According to a ward attendant at the state hospital, Bolden used to go and stand by the window when he played his horn with the hospital band (Marquis 128).

It seems that even the smallest details of true life, when allowed to roll around in a writer's head, begin to form wholes, aesthetically satisfying, intellectually provocative, yet still tied to the historical reality from which the details came. Even in a case like this where the details were so few, it was necessary to select, to focus upon limited bits of the legend. A different writer might have concentrated on Bolden's legendary popularity with women; another might have given more space to the musical career; another might have described the conflict between Bolden and his less unconventional wife, who eventually left him as a result of his erratic behaviour; another might have examined the madness itself. Ondaatje chose details, seemingly less dramatic, which appealed to him and which came together into a complete aesthetic structure. Or perhaps it would be more accurate to say that those details which came together chose Ondaatje. Whatever the "private and fictional magnets" that drew him to his subject and to these particular facets of his subject, Ondaatje did not allow his artistic impulses either to be intimidated by the authority of truth, or to simulate historical truth. It is the mixture of factoid and fact, of absolutely convincing psychological development and yet absolute refusal to claim real knowledge, that makes Coming Through Slaughter so successful and offers a way out of the dilemma of the writer drawn to a historical subject, who wishes neither to mislead readers about the accuracy of the account nor to undervalue the truth of fiction.

NOTES

1 Leon Edel, Literary Biography (Toronto: U of Toronto P, 1957) 7.

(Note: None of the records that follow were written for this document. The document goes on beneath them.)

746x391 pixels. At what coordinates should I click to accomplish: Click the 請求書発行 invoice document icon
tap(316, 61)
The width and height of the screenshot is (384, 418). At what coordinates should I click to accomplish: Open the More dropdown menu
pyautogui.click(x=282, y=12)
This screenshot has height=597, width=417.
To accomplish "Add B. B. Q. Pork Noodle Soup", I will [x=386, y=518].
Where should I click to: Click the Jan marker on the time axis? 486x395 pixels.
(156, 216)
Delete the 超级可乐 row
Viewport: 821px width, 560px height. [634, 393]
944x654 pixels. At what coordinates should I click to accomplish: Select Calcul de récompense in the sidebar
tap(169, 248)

2 Paul Murray Kendall, The Art of Biography (New York: Norton, 1965) 151.

3 Justin Kaplan, "The 'Real Life,'" in Studies in Biography, ed. Daniel Aaron(Cambridge and London: Harvard UP, 1978) 2.

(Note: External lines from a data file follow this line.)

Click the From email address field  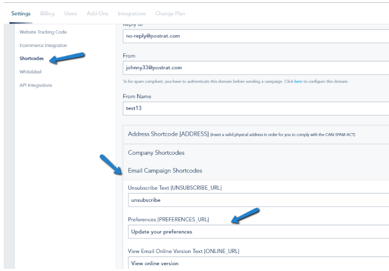tap(256, 68)
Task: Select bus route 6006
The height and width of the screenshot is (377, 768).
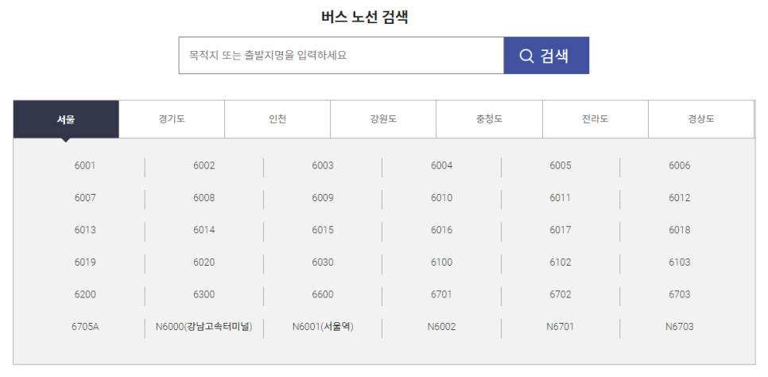Action: pos(679,166)
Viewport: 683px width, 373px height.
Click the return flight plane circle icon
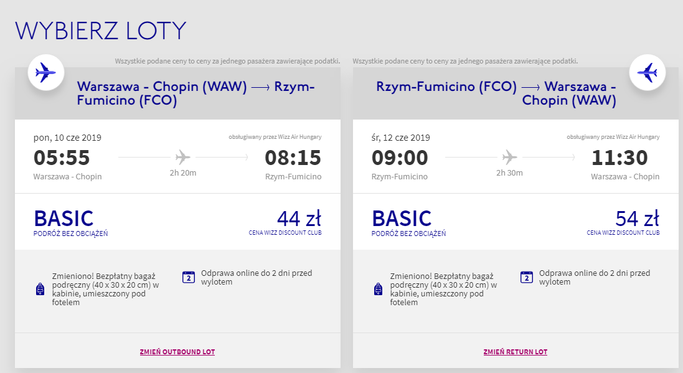(648, 72)
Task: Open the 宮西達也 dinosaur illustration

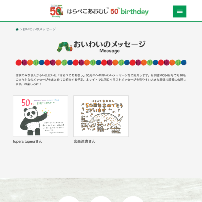Action: coord(101,116)
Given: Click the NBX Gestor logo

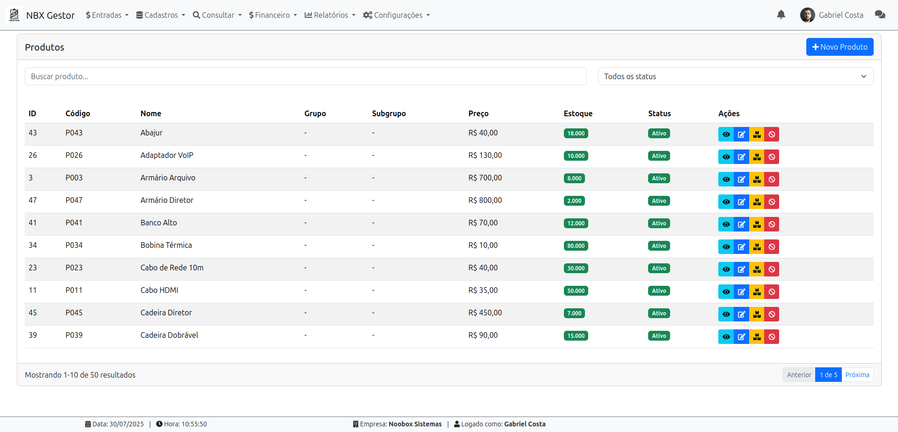Looking at the screenshot, I should [15, 15].
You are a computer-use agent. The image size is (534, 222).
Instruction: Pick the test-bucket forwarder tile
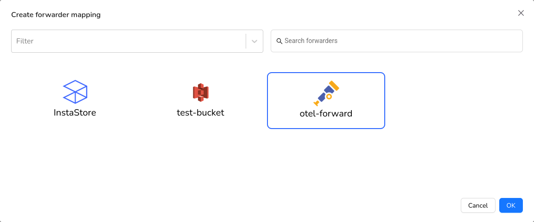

4 Virginia Woolf, "The New Biography," in Collected Essays, 4 vols. (New York: Harcourt, 1967) 4: 229..

5 Virginia Woolf, "The Art of Biography," in Collected Essays, 4 vols. (New York: Harcourt, 1967) 4: 225.

6 See Frederick Busch, The Mutual Friend (New York: Harper and Row, 1978) and Rhoda Lerman, Eleanor: A Novel (New York: Rinehart and Winston, 1979).

7 Michael Ondaatje, Coming Through Slaughter (New York: Norton, 1976) 134.

8 Mark Witten, "Billy, Buddy, and Michael," Books in Canada 9 (1977): 9.

9 Donald Marquis, In Search of Buddy Bolden: First Man of Jazz (Baton Rouge and London: Louisiana State UP, 1978) 117.

10 Michael Ondaatje, The Collected Works of Billy the Kid: Left-Handed Poems (Toronto: Anansi, 1970) 72.

11 Stephen Scobie, "Coming Through Slaughter: Fictional Magnets and Spider's Webbs," Essays on Canadian Writing 12 (1978): 10.

12 See Stephen Scobie, "Coming Through Slaughter: Fictional Magnets and Spider's Webbs," Essays on Canadian Writing 12 (1978): 5-23, and Sam Solecki, "Making and Destroying: Michael Ondaatje's Coming Through Slaughter and Extremist Art," Essays on Canadian Writing 12 (1978): 24-47.

13 Marguerite Yourcenar, Memoirs d'Hadrian (Paris: Libraire Plon, 1958).